Montag, 17. Juli 2023
27/07/1923 – 27/07/2023. Hundert Jahre sind seit der Teilung des Comboni-Instituts in zwei getrennte und autonome Kongregationen vergangen. Viele mögen sich fragen: „Warum sich an die Wunde der Teilung erinnern? Warum eines schmerzhaften Ereignisses gedenken?“ [Siehe Anhang]
Zum Gedenken an den 100. Jahrestag der Teilung des Comboni-Instituts
„Die Meinungen der Oberen würden sich allmählich annähern, es gäbe einen Austausch von Ideen,
von neuen Einsichten und so würde es wesentlich leichter und schneller „Viribus unitis“
(mit vereinten Kräften) gelingen, den Versuch zum Erfolg zu führen.

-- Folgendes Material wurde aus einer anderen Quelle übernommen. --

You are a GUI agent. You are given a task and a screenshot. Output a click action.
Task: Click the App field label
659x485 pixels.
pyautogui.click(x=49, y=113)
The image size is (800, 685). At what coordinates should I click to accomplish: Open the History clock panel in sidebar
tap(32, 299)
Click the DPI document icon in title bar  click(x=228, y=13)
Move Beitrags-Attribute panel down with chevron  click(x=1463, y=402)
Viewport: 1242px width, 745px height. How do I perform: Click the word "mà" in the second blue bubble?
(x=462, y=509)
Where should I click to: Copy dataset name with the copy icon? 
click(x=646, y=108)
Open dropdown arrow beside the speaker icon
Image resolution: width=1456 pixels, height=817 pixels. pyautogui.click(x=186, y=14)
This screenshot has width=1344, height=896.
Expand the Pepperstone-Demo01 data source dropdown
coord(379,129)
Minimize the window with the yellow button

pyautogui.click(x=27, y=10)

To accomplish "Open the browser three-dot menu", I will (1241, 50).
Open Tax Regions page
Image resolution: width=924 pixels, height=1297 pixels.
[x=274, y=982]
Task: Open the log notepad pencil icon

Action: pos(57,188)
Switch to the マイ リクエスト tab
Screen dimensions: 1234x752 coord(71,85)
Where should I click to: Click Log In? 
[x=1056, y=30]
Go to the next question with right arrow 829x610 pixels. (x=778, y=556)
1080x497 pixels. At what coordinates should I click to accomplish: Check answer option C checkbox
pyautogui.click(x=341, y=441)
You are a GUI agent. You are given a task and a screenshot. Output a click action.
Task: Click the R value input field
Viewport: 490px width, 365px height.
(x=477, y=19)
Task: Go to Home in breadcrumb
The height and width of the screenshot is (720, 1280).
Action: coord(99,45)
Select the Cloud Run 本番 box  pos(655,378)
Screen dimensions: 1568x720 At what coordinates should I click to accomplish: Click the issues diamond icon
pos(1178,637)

Außerdem würden die bereits bestehenden Werke, die sich zum Ziel gesetzt haben,
zu Gunsten der Schwarzen zu arbeiten, – es sind alles Werke Gottes – getrennt voneinander
nur geringen und unvollständigen Erfolg haben.
Gemeinsam jedoch und mit dem gleichen Ziel vor Augen, nämlich den Glauben
im inneren Afrikas fest zu verwurzeln, würden sie eine viel größere Wirkung erzielen,
sich besser entfalten und viel wirksamer das ersehnte Ziel erreichen.“ (Schriften 1100)
«Der Herr hat um Einheit unter uns gebetet, "damit die Welt glaubt" (Joh 17,21).
Die Welt wird nicht glauben, weil wir sie mit guten Argumenten überzeugen,
sondern wenn wir die Liebe bezeugen, die uns eint.»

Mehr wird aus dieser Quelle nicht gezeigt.